Tis the season -- of the college football bowl games. And so it is also the season when the annual survey of graduation rates among players from leading college teams by the Institute for Diversity and Ethics in Sport (TIDES) at the University of Central Florida gives us the bad news.
As usual, the study highlights how many fewer African-American athletes at the NFL's farm team schools get out with a college degree than do white athletes. The news is not good.
Those are not pretty figures, for the football players or for how Black students fare in general.
Five of the upcoming bowls will feature pairings in which both participants graduate less than 50 percent of African-American players. Here's the dishonor roll (percentage of African American graduates in parentheses).
- Sugar Bowl -- Utah (45) vs. Alabama (48)
- Fiesta Bowl -- Ohio State (41) vs. Texas (38)
- Capital One Bowl -- Georgia (38) vs. Michigan State (43)

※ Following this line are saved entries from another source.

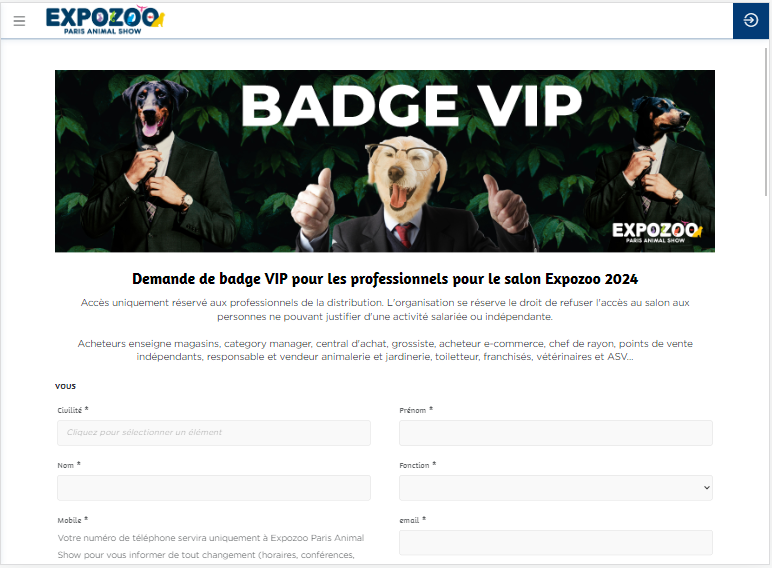Focus the Nom input field
This screenshot has height=568, width=772.
(214, 488)
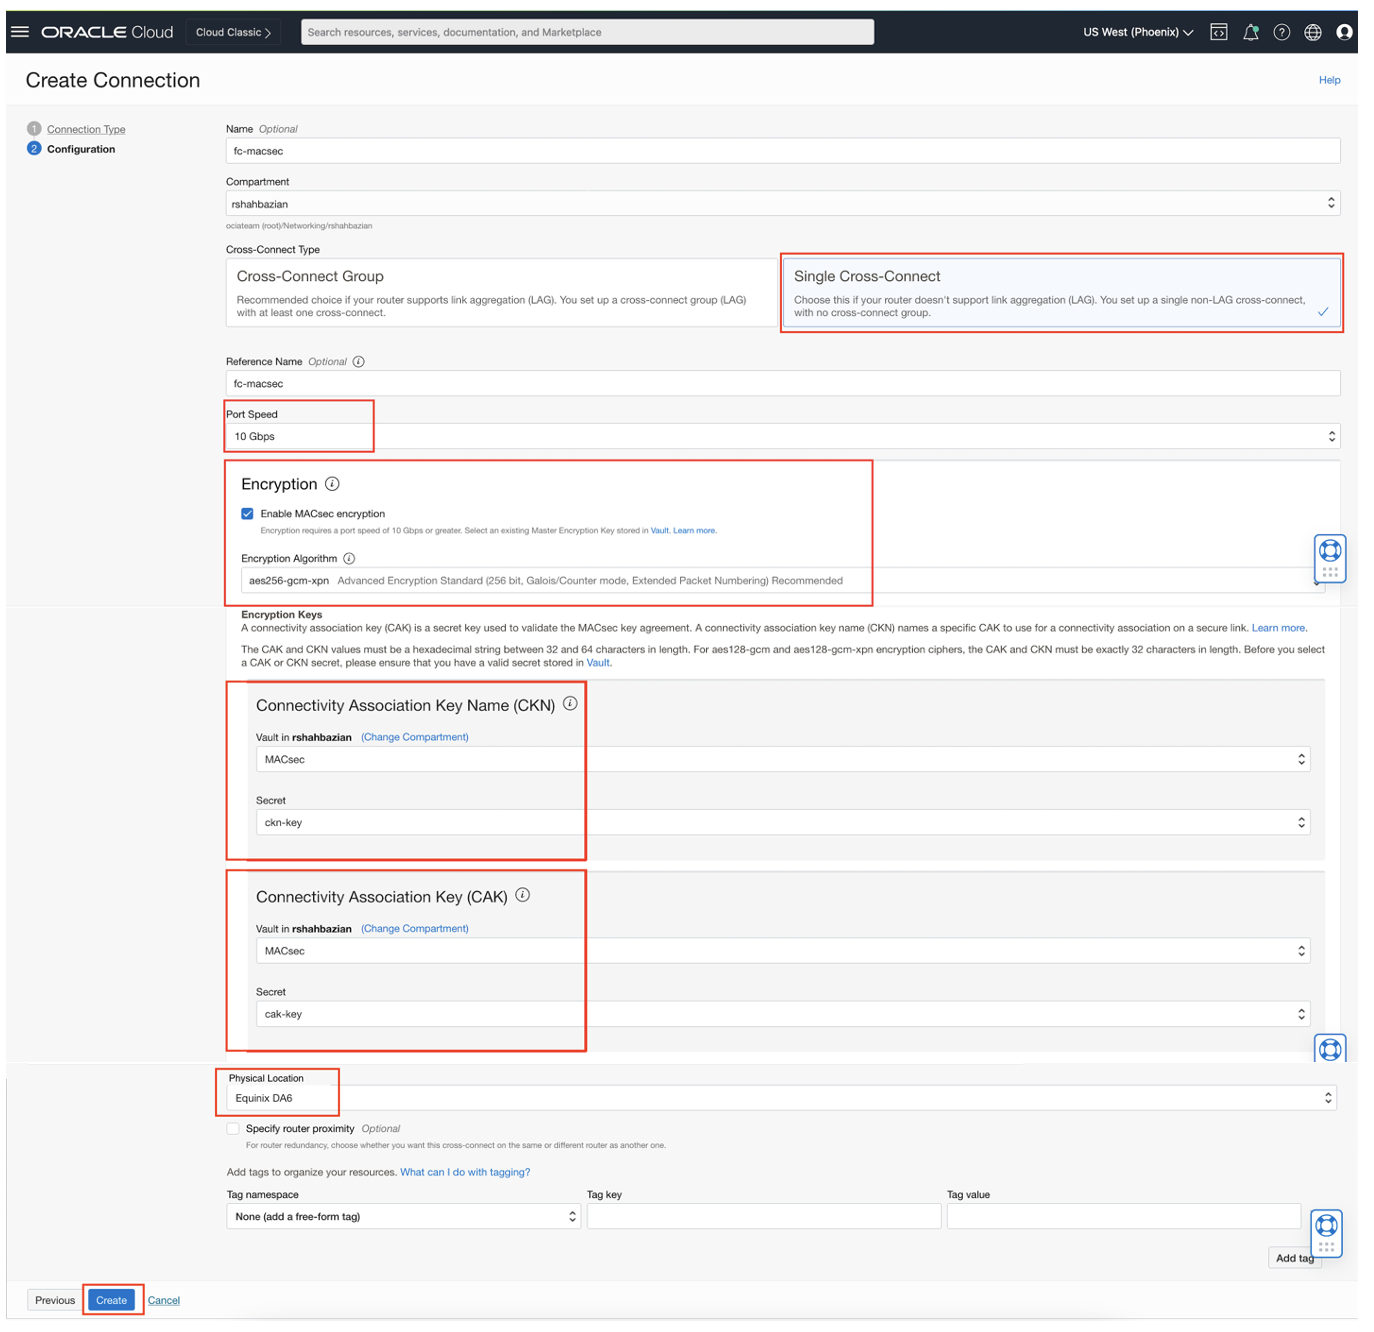Click the Cancel link

click(164, 1301)
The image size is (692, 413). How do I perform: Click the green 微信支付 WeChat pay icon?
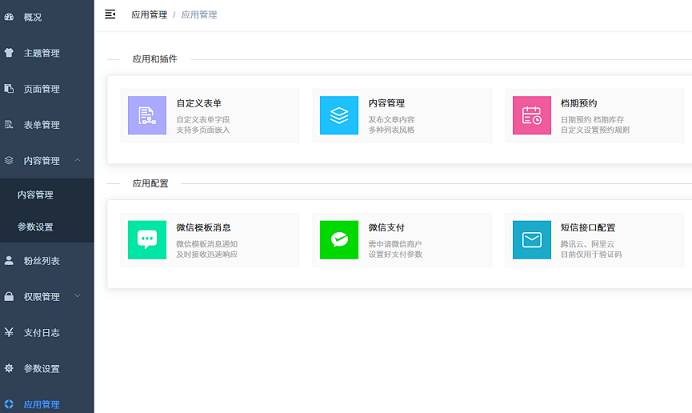tap(339, 240)
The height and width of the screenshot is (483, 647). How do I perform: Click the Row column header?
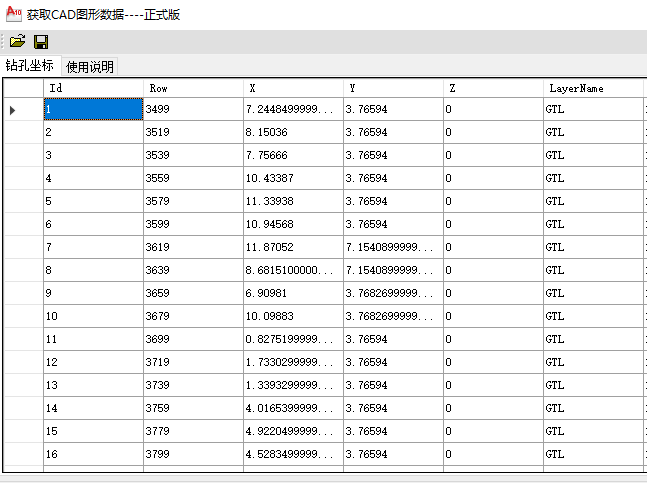tap(193, 88)
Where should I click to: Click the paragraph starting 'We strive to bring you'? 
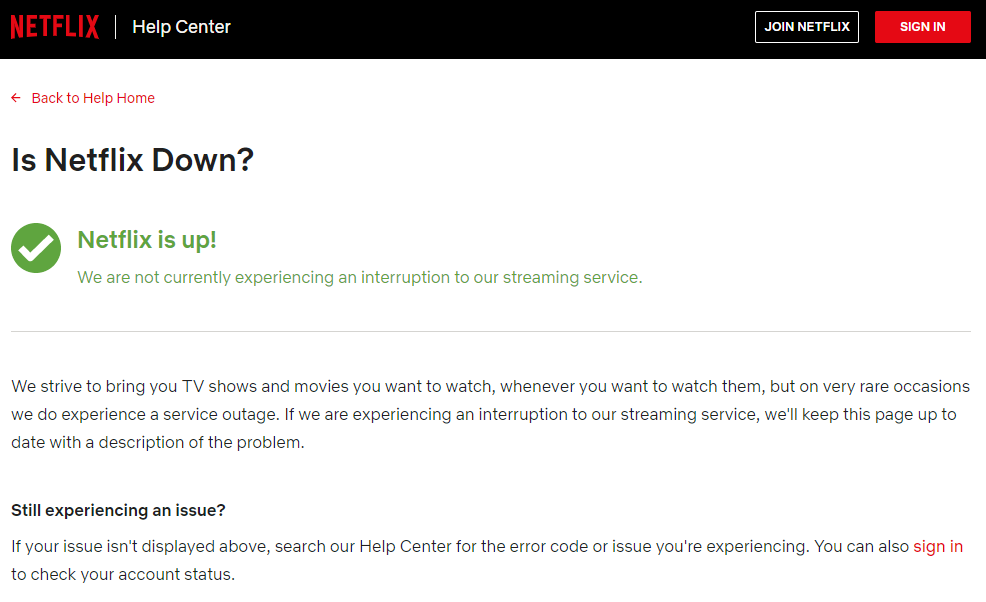click(x=490, y=414)
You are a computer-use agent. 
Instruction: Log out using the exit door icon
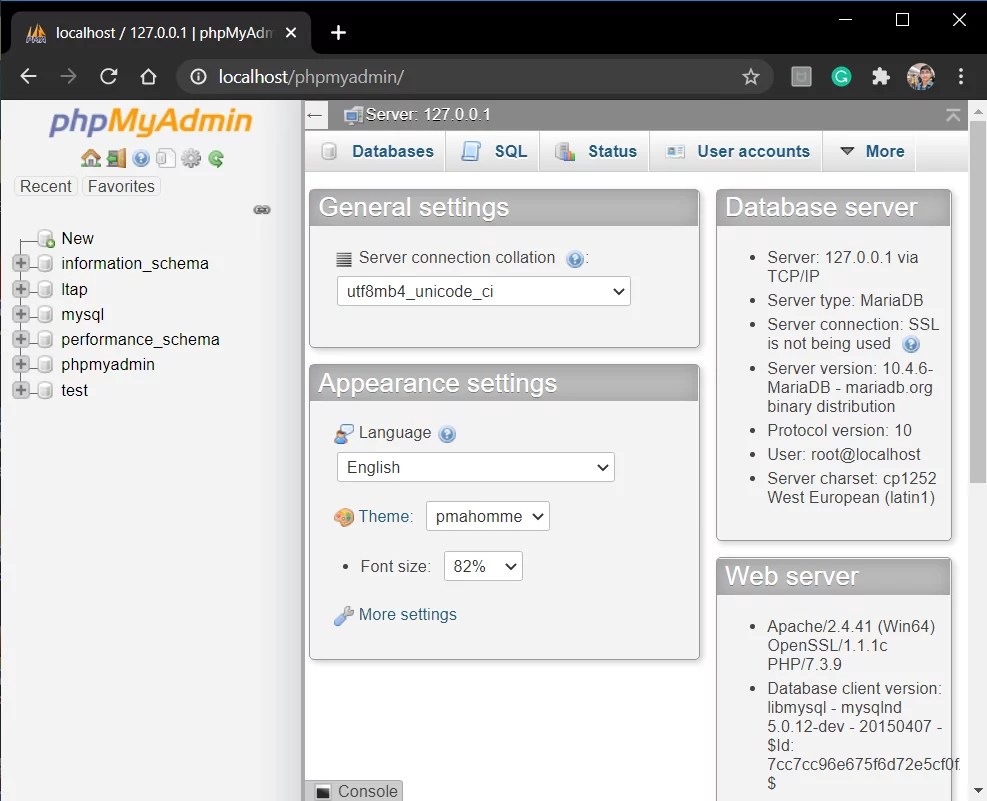[x=116, y=158]
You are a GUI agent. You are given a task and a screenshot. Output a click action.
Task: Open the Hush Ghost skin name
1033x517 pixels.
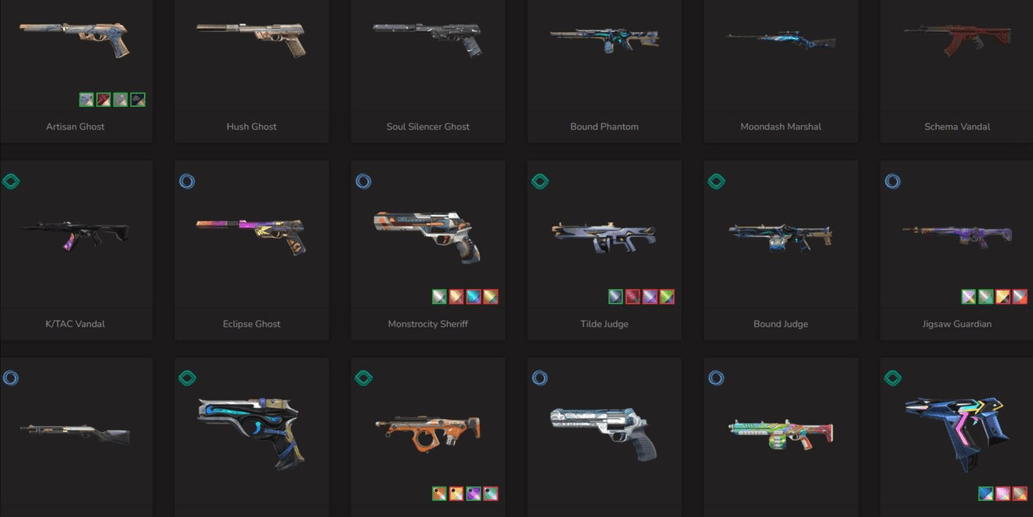tap(252, 126)
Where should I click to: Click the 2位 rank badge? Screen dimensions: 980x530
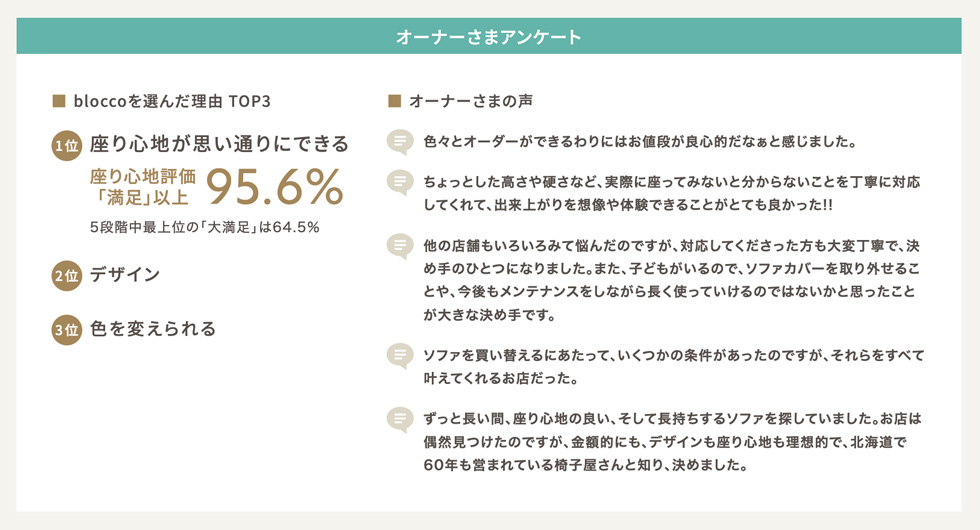point(67,276)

- Chick-fil-A Bowl -- LSU (44) vs. Georgia Tech (36)
- Insight Bowl -- Kansas (47) vs. Minnesota (40)
I greatly enjoy watching college football; I happily consume the entertaining product football bowls offer. But there are lies about education and the opportunities the sport offers to its players deeply embedded in the system. Those lies have a clear racial dimension.